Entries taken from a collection
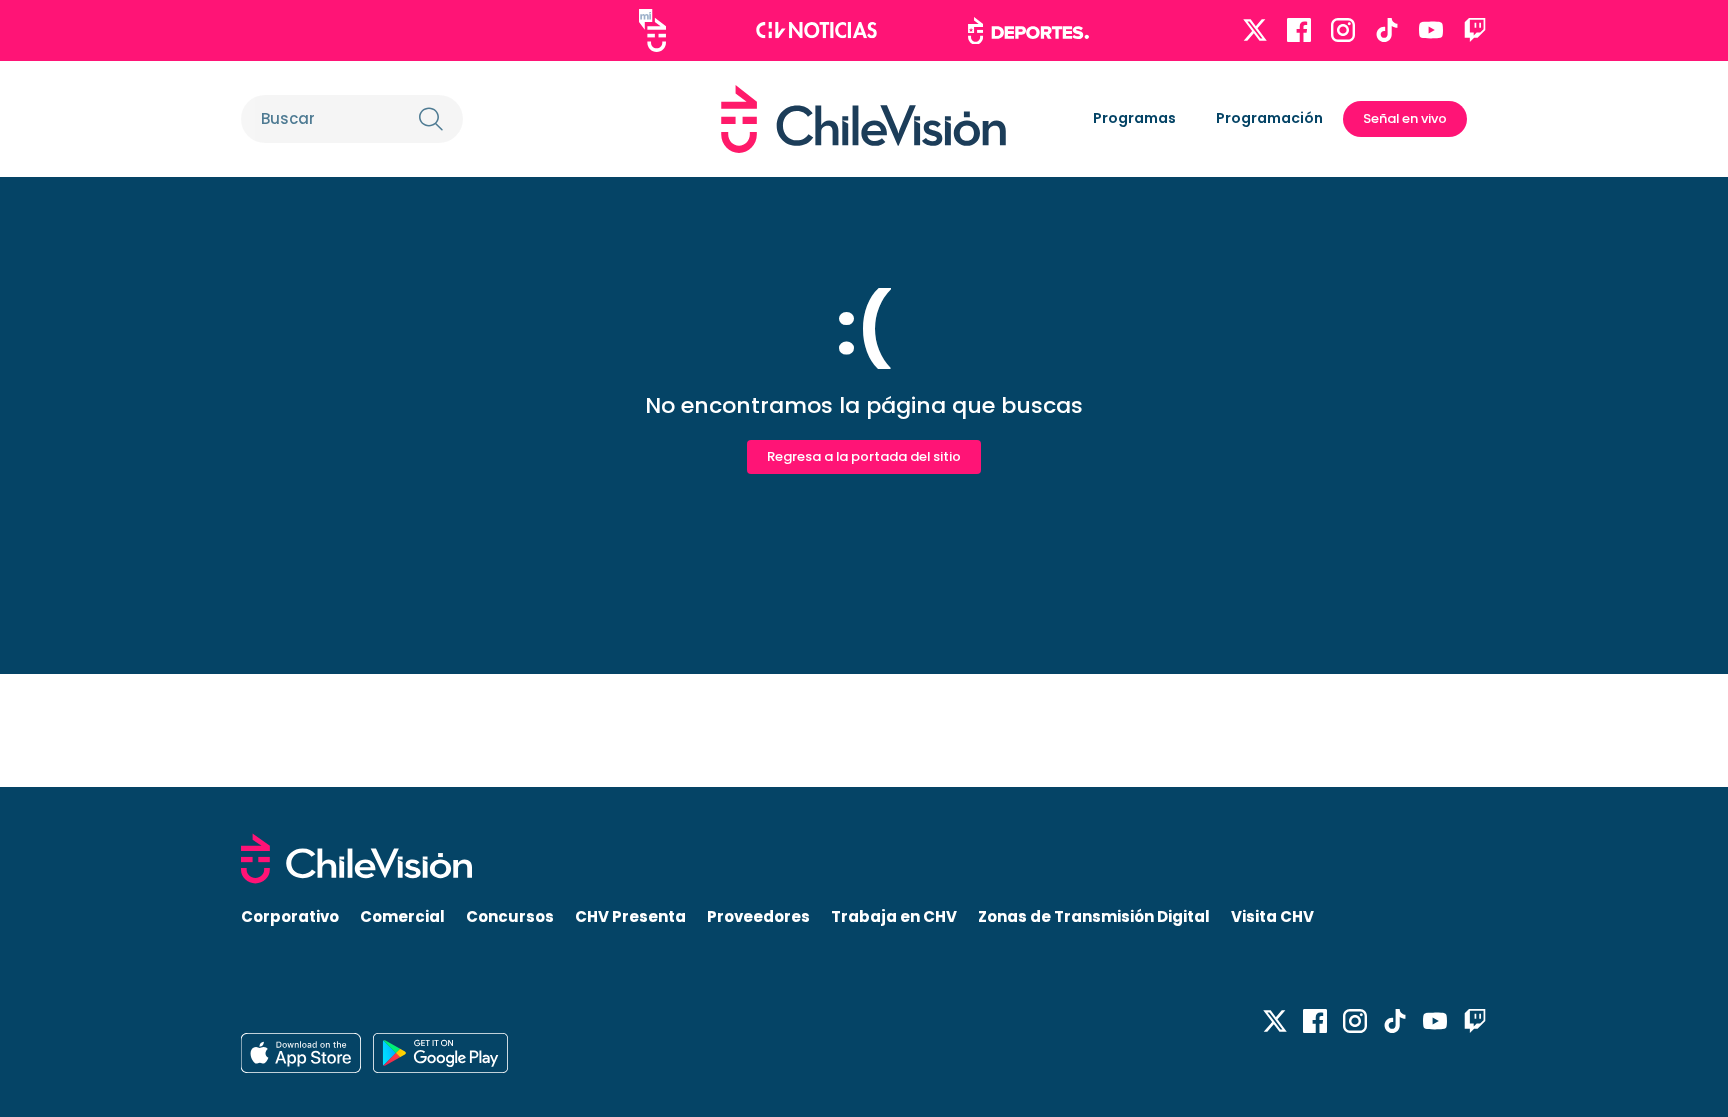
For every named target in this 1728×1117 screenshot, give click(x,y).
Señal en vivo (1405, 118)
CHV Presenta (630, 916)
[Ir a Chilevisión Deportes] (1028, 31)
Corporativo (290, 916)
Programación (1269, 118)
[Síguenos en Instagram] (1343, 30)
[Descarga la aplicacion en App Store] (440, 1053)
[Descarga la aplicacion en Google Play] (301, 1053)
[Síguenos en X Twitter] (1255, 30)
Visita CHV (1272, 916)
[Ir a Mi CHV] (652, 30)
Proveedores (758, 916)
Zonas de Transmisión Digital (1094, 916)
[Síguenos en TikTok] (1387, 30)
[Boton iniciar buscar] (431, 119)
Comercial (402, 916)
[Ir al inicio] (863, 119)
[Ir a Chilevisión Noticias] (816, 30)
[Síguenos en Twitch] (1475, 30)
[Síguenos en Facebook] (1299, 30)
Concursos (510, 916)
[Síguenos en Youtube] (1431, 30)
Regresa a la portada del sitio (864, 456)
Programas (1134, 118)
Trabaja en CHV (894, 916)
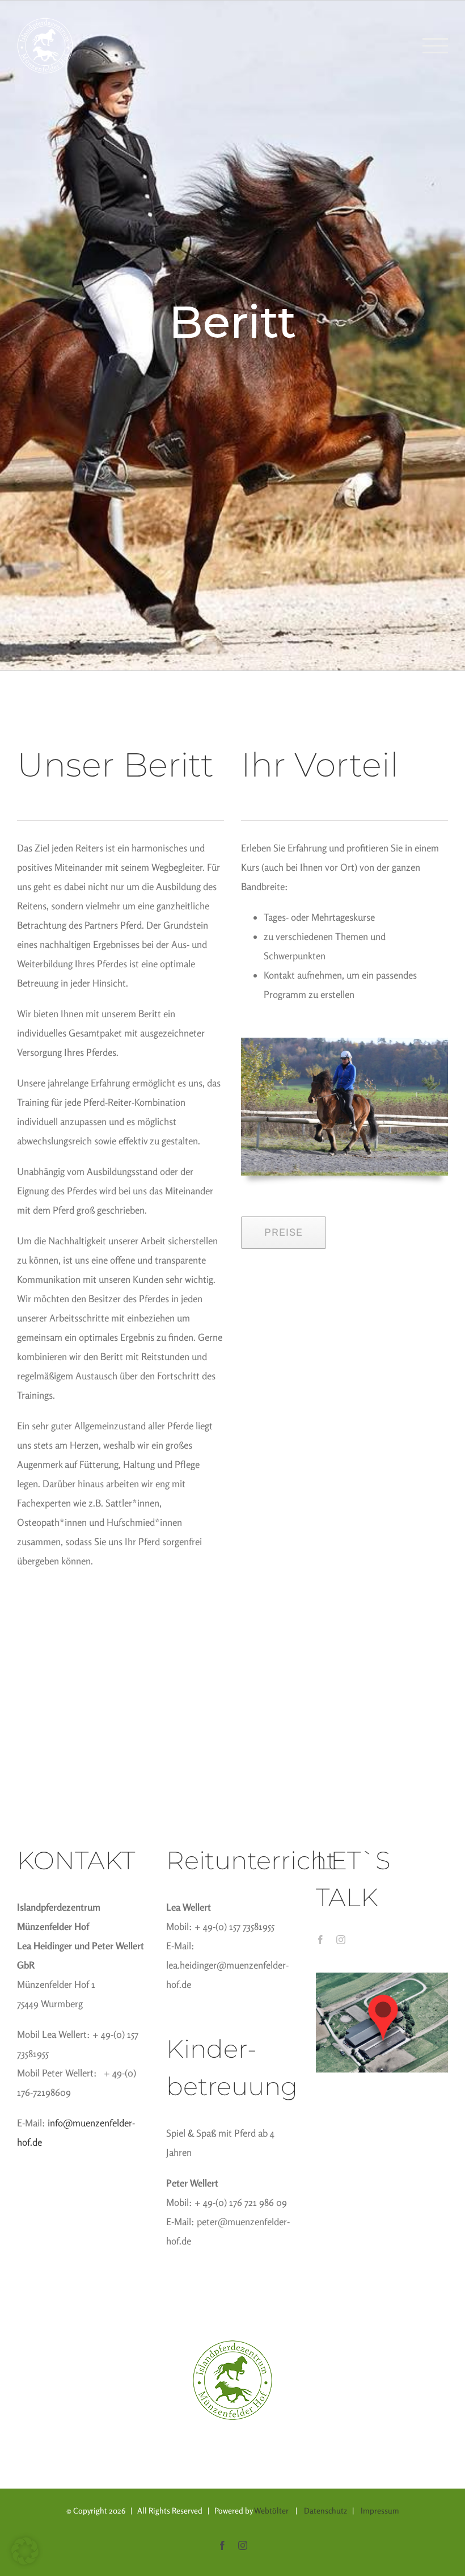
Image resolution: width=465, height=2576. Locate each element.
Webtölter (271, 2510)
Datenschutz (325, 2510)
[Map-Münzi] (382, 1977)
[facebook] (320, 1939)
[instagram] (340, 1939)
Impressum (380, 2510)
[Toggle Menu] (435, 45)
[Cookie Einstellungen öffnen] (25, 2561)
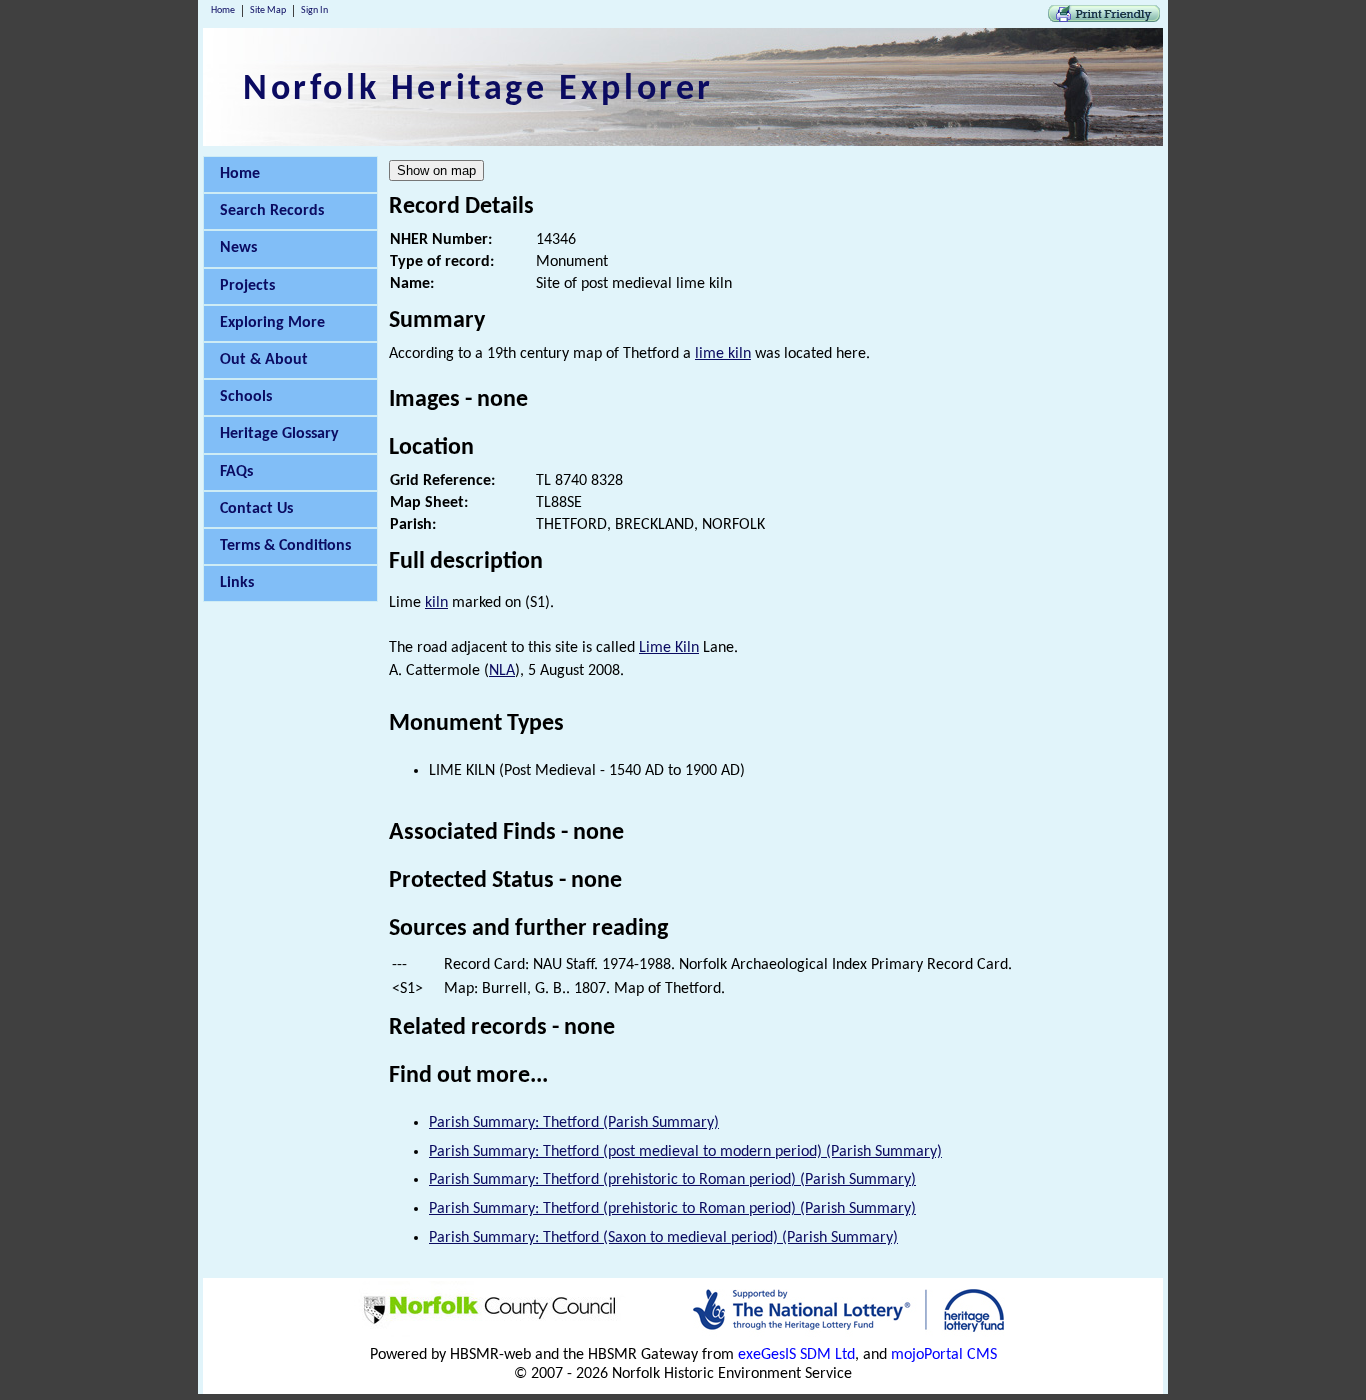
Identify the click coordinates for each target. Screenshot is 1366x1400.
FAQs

What to work on ▸ The required output is every line above that contains the string "Chilevisión".

Solution for this task ▸
[Ir a Chilevisión Deportes] (1028, 31)
[Ir a Chilevisión Noticias] (816, 30)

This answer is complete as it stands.